Indeed, Luther wrote that, if Jews wouldn’t see the light and become Christians, they should be driven out like mad dogs.
Which was too much for his wife Katherine, a former nun, who, Marty writes, was “offended by incitement to persecution” and “stood up to him, quoting Scripture in Latin, to which he made feeble reply.”
Luther spent a lifetime searching for certainty and could never quite grasp it. He saw that nothing is secure, nothing is under our control, and the only hope is faith — the leap of belief.
This made it possible for him to get through the day, but the flipside was that he could become too certain, become arrogant in his faith. Marty writes:
The once uncertain monk in these kinds of cases had become so comfortable with his certitude that it took on the character of the very self-centered security, the intellectual and moral self-assurance, against which he always warned.
The apostle of Christian freedom was not here free of his own the3ological prejudices.
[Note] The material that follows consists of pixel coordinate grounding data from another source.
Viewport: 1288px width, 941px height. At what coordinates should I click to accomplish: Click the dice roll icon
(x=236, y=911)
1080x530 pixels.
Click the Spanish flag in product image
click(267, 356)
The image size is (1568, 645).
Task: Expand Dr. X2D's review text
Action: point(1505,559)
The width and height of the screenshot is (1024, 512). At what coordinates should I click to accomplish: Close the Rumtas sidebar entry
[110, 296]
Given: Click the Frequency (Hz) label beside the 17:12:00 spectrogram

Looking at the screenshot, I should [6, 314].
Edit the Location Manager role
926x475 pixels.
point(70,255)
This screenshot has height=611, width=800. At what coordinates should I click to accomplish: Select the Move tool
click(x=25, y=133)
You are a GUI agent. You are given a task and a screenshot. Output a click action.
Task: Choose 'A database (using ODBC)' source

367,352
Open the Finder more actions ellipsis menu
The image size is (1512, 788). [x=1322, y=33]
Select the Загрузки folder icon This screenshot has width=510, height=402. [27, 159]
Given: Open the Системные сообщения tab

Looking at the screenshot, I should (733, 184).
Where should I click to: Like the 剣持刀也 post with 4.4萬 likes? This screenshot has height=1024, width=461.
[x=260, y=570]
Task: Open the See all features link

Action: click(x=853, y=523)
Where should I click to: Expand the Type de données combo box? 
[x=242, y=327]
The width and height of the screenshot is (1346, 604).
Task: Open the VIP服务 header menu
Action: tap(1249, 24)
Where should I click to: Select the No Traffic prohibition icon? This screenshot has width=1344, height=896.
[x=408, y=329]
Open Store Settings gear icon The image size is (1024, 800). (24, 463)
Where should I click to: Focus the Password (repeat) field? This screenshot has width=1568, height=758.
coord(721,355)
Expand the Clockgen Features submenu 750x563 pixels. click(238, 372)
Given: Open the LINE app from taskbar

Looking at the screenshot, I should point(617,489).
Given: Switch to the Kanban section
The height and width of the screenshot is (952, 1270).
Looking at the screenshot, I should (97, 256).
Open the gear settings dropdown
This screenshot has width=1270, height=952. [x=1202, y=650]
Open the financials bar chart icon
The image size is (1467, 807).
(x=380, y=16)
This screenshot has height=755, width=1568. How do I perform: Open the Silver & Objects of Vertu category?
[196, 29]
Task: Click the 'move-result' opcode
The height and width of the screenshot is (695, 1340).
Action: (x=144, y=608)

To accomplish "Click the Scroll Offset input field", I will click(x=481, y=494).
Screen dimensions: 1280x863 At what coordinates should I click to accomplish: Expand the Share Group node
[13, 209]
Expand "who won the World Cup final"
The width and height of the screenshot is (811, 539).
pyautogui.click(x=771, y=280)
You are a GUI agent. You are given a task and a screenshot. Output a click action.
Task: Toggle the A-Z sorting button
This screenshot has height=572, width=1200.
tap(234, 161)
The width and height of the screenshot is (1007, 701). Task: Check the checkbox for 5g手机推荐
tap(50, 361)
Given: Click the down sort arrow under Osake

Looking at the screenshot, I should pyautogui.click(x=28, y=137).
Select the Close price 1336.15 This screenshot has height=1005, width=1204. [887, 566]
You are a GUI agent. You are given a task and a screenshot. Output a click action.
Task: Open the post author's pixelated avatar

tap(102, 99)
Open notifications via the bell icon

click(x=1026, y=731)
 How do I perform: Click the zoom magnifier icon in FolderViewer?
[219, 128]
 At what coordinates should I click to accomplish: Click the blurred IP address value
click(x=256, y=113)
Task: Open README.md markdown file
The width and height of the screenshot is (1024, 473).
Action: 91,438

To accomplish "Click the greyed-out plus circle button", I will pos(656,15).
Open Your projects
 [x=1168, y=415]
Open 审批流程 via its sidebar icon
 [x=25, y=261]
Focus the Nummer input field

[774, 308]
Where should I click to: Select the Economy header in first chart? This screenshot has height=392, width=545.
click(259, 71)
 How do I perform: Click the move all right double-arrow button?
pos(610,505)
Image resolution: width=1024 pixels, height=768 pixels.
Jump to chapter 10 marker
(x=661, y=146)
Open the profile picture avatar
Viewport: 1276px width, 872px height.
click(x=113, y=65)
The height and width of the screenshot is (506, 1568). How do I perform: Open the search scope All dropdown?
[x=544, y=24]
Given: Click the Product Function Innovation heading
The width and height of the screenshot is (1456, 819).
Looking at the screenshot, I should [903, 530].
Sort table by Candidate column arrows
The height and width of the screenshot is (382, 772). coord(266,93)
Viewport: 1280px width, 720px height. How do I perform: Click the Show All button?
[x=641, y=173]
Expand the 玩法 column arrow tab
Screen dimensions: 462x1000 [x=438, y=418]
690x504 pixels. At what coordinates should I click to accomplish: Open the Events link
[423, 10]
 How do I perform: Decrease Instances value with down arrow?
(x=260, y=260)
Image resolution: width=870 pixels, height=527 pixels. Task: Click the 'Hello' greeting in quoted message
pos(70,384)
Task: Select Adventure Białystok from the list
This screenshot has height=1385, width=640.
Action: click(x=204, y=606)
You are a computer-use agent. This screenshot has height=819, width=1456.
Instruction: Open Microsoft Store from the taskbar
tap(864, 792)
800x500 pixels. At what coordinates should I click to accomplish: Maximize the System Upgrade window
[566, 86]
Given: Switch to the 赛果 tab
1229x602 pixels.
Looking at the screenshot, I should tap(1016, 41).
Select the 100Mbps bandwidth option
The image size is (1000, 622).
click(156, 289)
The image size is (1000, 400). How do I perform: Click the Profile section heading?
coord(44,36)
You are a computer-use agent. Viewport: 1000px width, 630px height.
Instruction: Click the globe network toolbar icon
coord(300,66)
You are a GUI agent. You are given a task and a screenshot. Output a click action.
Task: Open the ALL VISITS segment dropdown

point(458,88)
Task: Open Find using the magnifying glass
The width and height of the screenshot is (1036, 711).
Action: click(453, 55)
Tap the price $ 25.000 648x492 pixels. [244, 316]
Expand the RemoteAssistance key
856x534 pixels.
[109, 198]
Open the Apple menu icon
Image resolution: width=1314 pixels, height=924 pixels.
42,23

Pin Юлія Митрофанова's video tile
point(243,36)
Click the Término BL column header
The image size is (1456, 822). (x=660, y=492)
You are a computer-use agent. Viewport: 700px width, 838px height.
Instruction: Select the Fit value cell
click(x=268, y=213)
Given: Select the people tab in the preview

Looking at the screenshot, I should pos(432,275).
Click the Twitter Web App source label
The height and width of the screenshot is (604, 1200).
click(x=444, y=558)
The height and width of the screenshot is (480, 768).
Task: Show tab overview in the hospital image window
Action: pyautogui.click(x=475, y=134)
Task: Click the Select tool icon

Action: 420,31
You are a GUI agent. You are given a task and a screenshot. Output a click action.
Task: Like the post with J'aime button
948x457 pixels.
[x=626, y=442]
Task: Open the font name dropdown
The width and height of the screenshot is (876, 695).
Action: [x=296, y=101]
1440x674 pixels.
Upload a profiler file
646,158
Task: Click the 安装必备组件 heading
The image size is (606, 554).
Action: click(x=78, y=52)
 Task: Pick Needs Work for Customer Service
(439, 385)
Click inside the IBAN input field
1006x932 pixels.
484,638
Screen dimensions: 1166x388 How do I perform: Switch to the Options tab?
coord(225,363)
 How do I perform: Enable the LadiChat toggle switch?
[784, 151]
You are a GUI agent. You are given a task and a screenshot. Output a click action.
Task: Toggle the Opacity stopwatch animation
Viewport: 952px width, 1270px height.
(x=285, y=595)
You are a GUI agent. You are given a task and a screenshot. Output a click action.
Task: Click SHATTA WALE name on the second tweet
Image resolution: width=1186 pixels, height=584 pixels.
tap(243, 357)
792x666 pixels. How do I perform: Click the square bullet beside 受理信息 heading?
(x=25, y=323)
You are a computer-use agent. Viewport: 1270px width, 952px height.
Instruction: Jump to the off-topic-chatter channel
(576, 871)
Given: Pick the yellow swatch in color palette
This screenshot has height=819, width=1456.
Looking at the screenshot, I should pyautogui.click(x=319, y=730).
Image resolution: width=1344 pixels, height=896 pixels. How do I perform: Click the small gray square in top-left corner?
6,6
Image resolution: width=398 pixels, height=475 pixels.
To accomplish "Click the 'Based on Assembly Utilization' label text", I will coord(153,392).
The biblical scholar and spiritual struggler who preached that, like Jacob, he had prevailed over God and man, in this display showed that he had not conquered his own worst self.
And, yet. And, yet, I didn’t come away from this biography with revulsion toward Luther.
I came away from Martin Luther with an even sharper sense of a very human man. A man who, for all his fears of chaos and doubt, was willing to stand naked before the deepest questions of life and grapple with them. So much of his energy, all this life, went into that battle that he left consistency behind. He was emotionally and intellectually unguarded, one of the most unguarded major historical figure this world has ever known.
He was unguarded the way saints are unguarded — like St. Francis of Assisi, Joan of Arc, St. Therese of Lisieux, Dorothy Day, Mahatma Gandhi, Martin Luther King Jr.
Three of those are official Catholic saints. Who will argue that Day, Gandhi and King weren’t saintly?
Readable and dense
Marty, a major American Lutheran scholar, spells out in his preface that he is not attempting a psychological analysis of Luther, although his psychic makeup is part of the story Marty tells. Nor is his main purpose an examination of Luther as a world-changer, although he changed the world.
Marty notes that there are only a handful of biographies of Luther in English, and says the scope of this Penguin Lives work won’t add much.
But he’s wrong, especially when it comes to non-experts.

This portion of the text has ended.